-- WHAT IS NEEDED --
Please swap "screenshot" for "screen capture" in the records from the line containing "You are a GUI" through the end, both included, and give those lines back otherwise unchanged. Leave the pictures out of your answer.

-- DATASET --

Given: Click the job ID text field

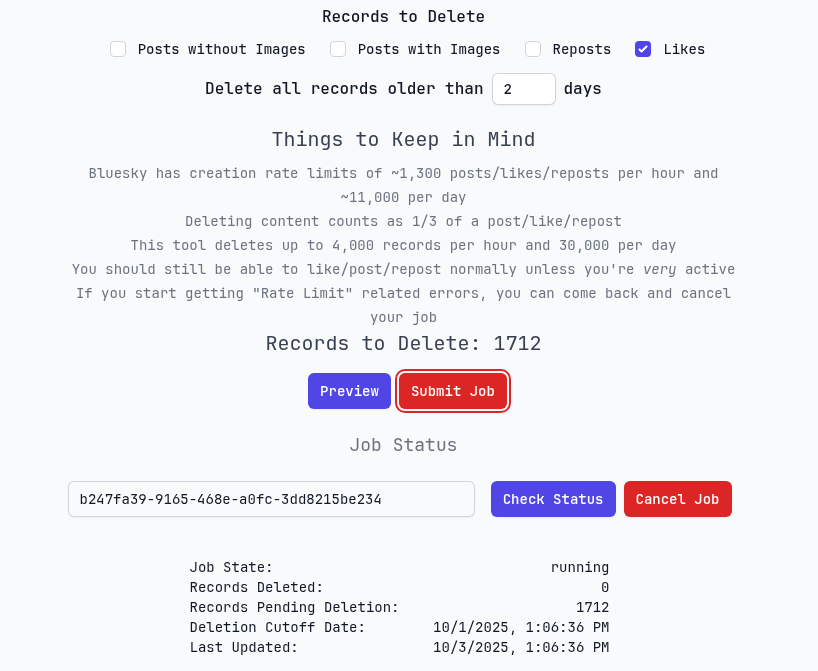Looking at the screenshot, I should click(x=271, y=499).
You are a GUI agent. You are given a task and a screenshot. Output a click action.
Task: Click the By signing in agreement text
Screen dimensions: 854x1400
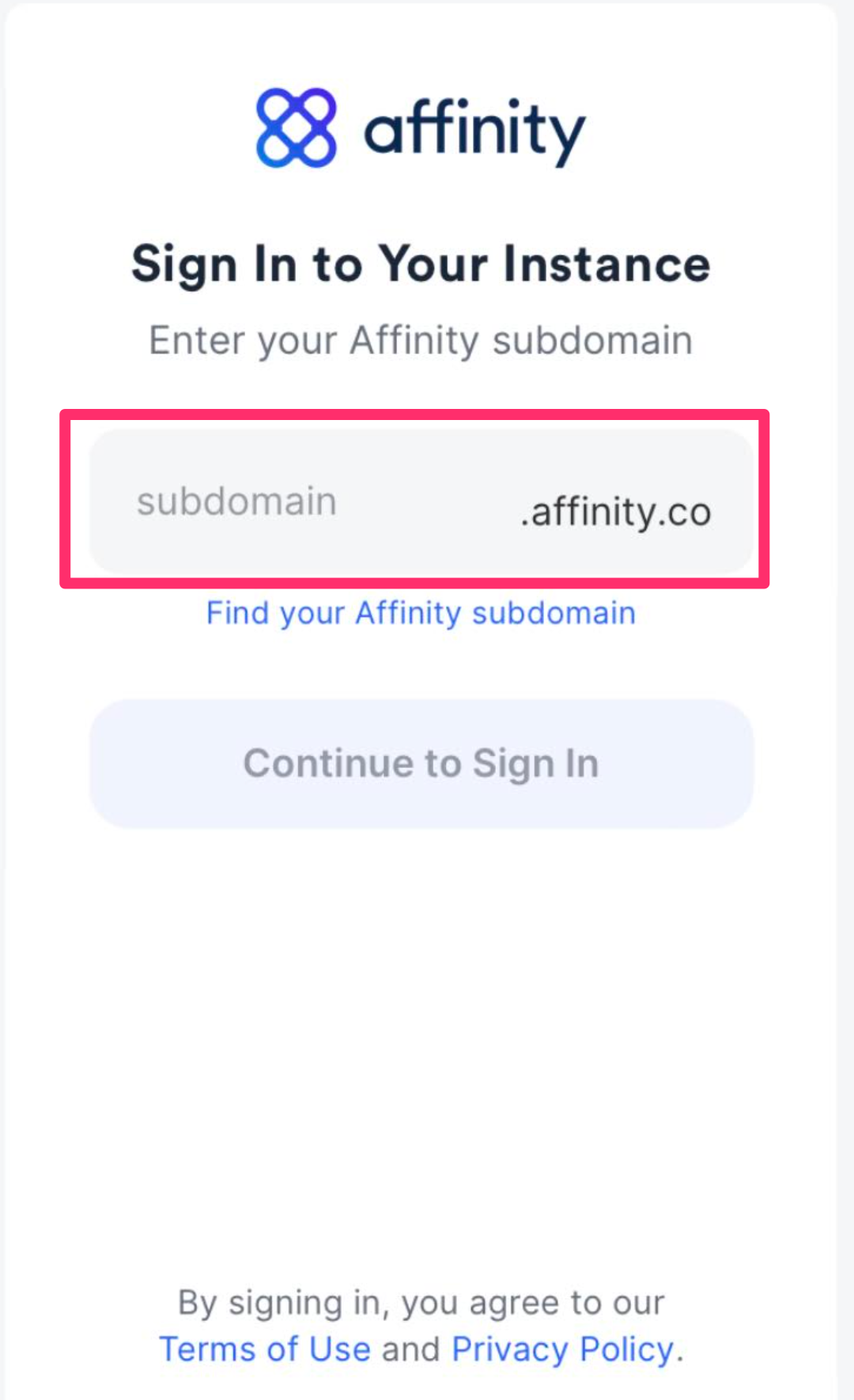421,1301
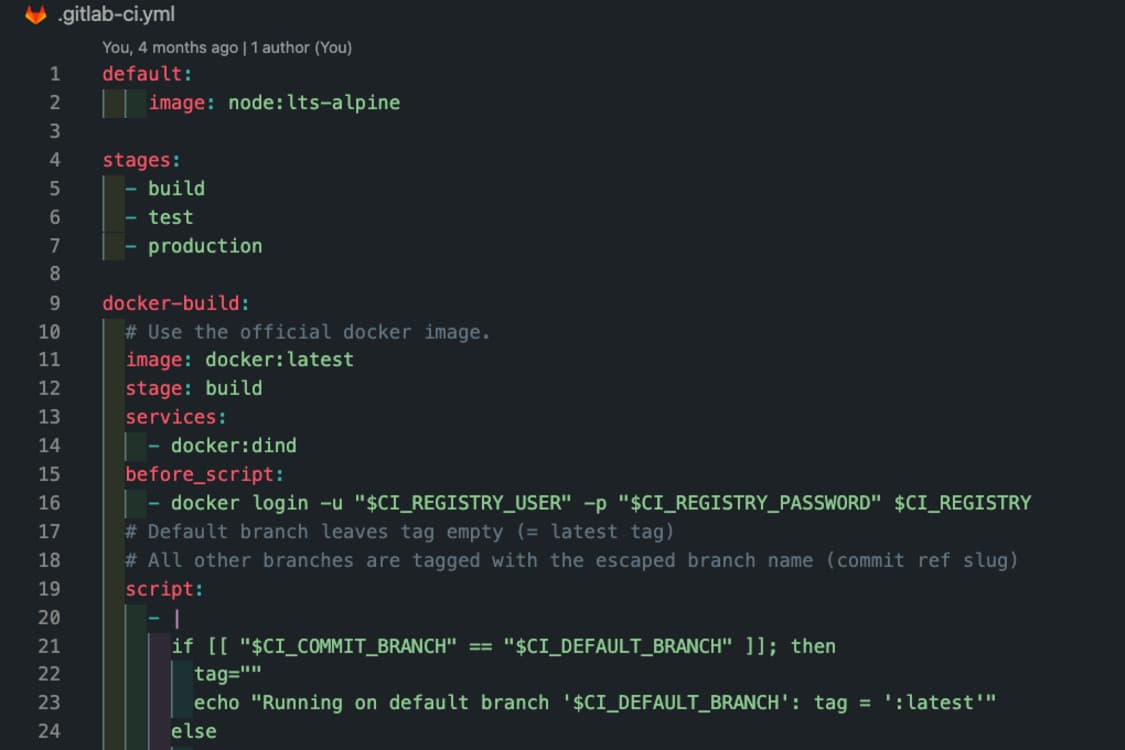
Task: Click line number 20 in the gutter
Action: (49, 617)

-- THE COMPLETED TASK --
You are a GUI agent. You are given a task and a screen capture. Output a click action.
Task: Click the By signing in agreement text
Screen dimensions: 854x1400
421,1301
Task: Click line number 20 in the gutter
Action: (49, 617)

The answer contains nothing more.